Passage cité =
· · ·

Les bouteilles en plastique bientôt consignées ? Voici ce qui pourrait être mis en place

En décembre, 22 000 bouteilles ont été récoltées grâce à la machine de recyclage installée il y a quelques semaines dans le Super U d'Alençon.
59 % des bouteilles en plastique sont recyclées en France. (©L’Orne hebdo)

Les murs sont en train de trembler au ministère de la Transition écologique où la concertation sur la consigne des bouteilles en plastique a repris ce lundi 30 janvier 2023.

La secrétaire d’État à l’Écologie, Bérangère Couillard, a réuni les quelque 80 acteurs du secteur (industriels de l’agroalimentaire, de l’embouteillage, supermarchés, associations d’élus, mais aussi associations de consommateurs et ONG) afin d’étudier des scénarios qui pourraient être mis en place. La décision sera prise en juin.

À la base, cette initiative avait été envisagée par le gouvernement lors du vote de la loi anti-gaspillage pour une économie circulaire (AGEC) en 2020, mais a finalement été retirée du texte suite à la vive opposition des collectivités locales.

· · ·

Exercices =
1. Répondez aux questions suivantes sur l'article consacré à la consigne des bouteilles en plastique.
(a) Combien de bouteilles la machine de recyclage du Super U d'Alençon a-t-elle permis de récolter en décembre ?
(b) À quel moment la décision sur la consigne sera-t-elle prise ?
(c) Pour quelle raison la consigne a-t-elle été retirée du texte de la loi AGEC en 2020 ?
2. Prolongez l'article sur la consigne des bouteilles en plastique au-delà de sa dernière phrase.

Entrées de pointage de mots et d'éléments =
· · ·

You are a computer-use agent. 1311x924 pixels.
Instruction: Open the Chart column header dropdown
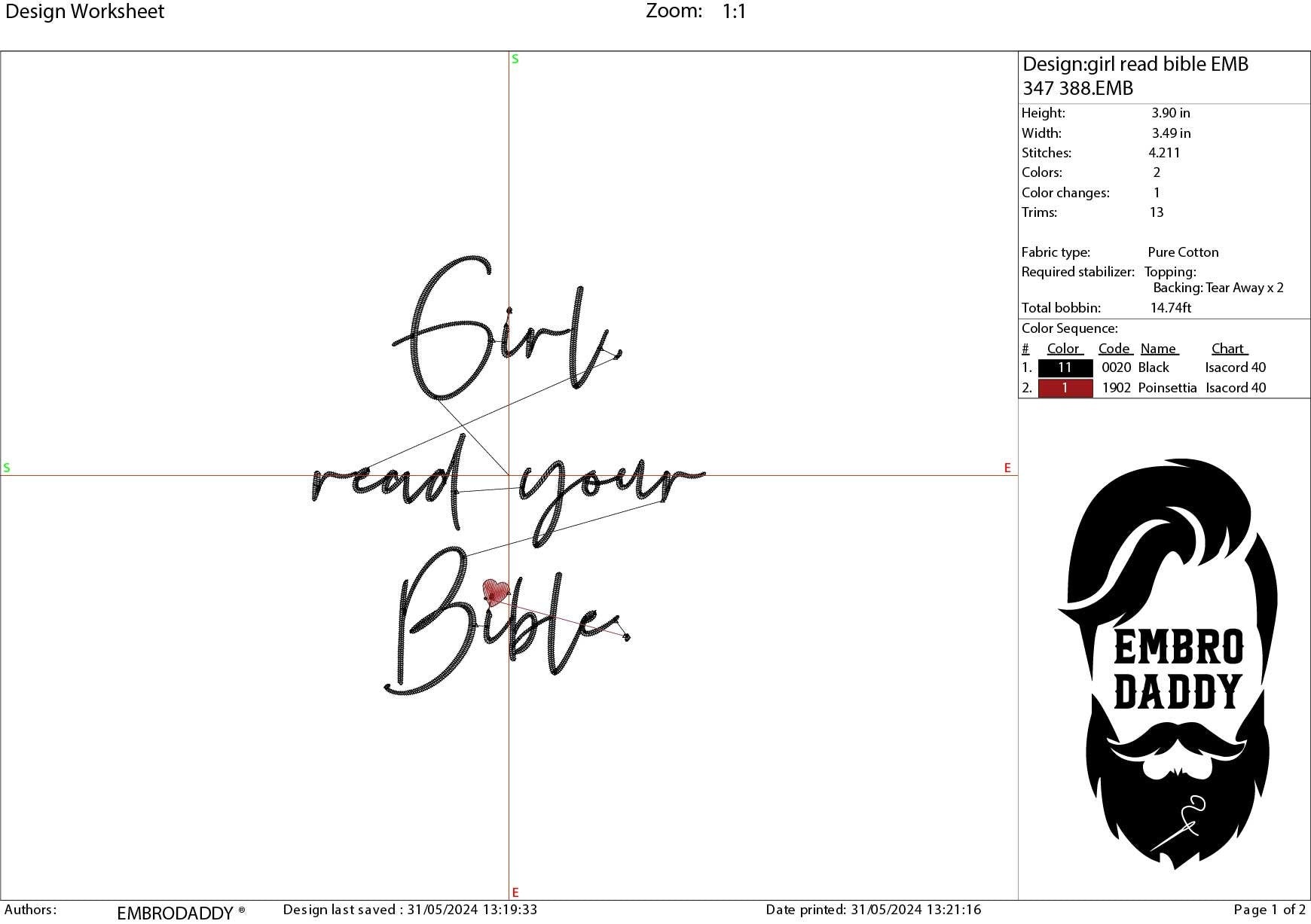point(1229,348)
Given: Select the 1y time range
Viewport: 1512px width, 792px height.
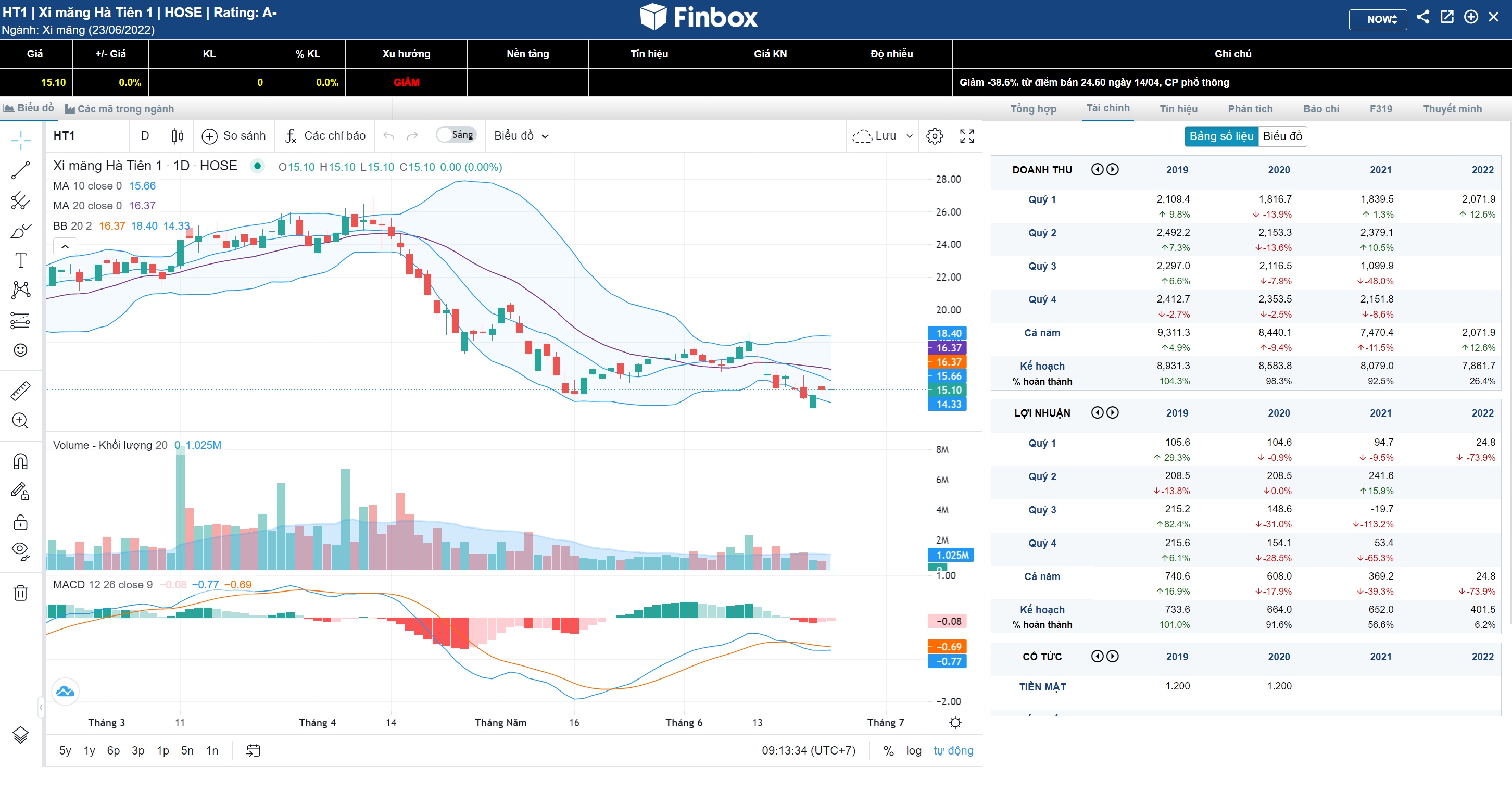Looking at the screenshot, I should 89,750.
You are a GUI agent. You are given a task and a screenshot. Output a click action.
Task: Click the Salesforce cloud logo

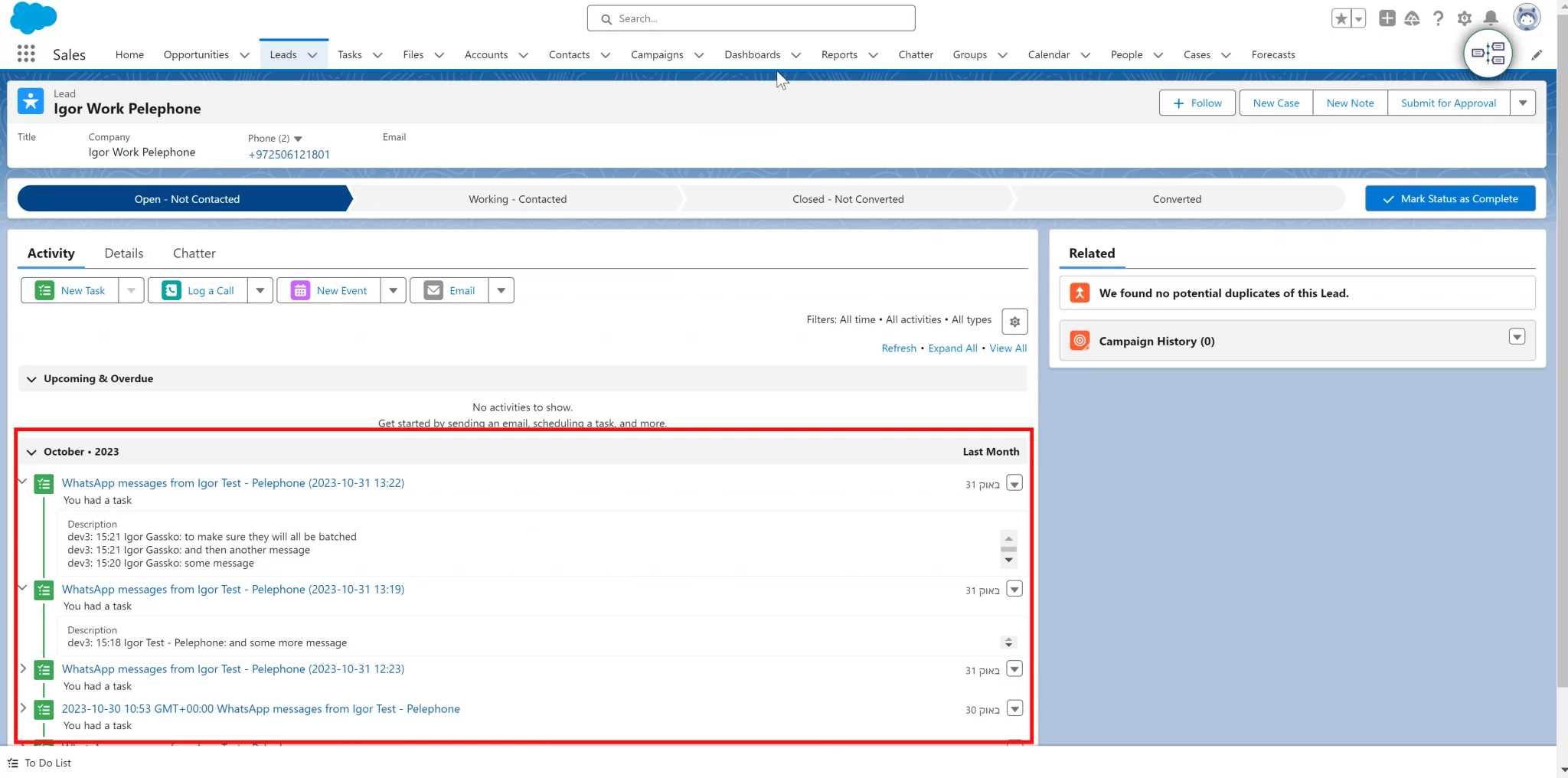[34, 17]
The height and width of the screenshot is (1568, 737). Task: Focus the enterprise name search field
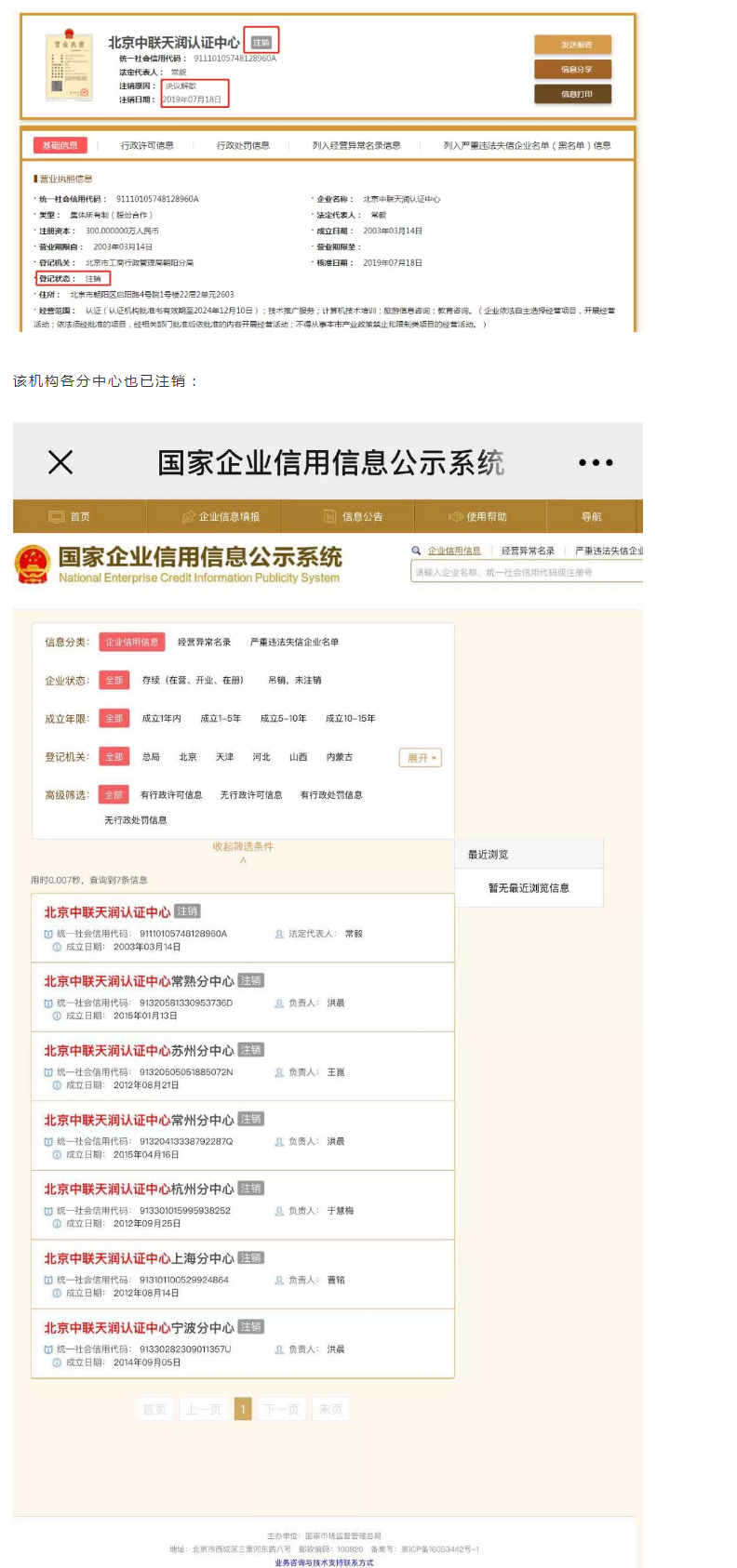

· · ·

Réponses =
1.
(a) 22 000 bouteilles.
(b) En juin.
(c) En raison de la vive opposition des collectivités locales.

2.
Cette loi fixe un objectif de taux de collecte pour recyclage des bouteilles en plastique pour boisson de 77 % en 2025 et 90 % en 2029. Mais aujourd’hui, on n’y est pas. Seules 59 % des bouteilles en plastique sont recyclées en France. La consigne est-elle la solution ?

Ce qui pourrait être mis en place

Il faut d’abord savoir de quoi on parle. La consigne consiste à acheter un peu plus cher sa bouteille d’eau puis, on la dispose dans un automate contre quelques centimes rendus par un automate.

Si des « consignes sauvages » se multiplient sur les parkings des supermarchés, cette pratique n’est pas organisée. Pourtant, elle fait ses preuves chez nos voisins européens. En valorisant l’objet plastique, les taux de recyclage ont augmenté, notamment en Allemagne où le taux de retour s’élève à 90 % selon le Centre Européen de la consommation. Et si le modèle s’installait dans l’Hexagone ? Voici à quoi ça pourrait ressembler.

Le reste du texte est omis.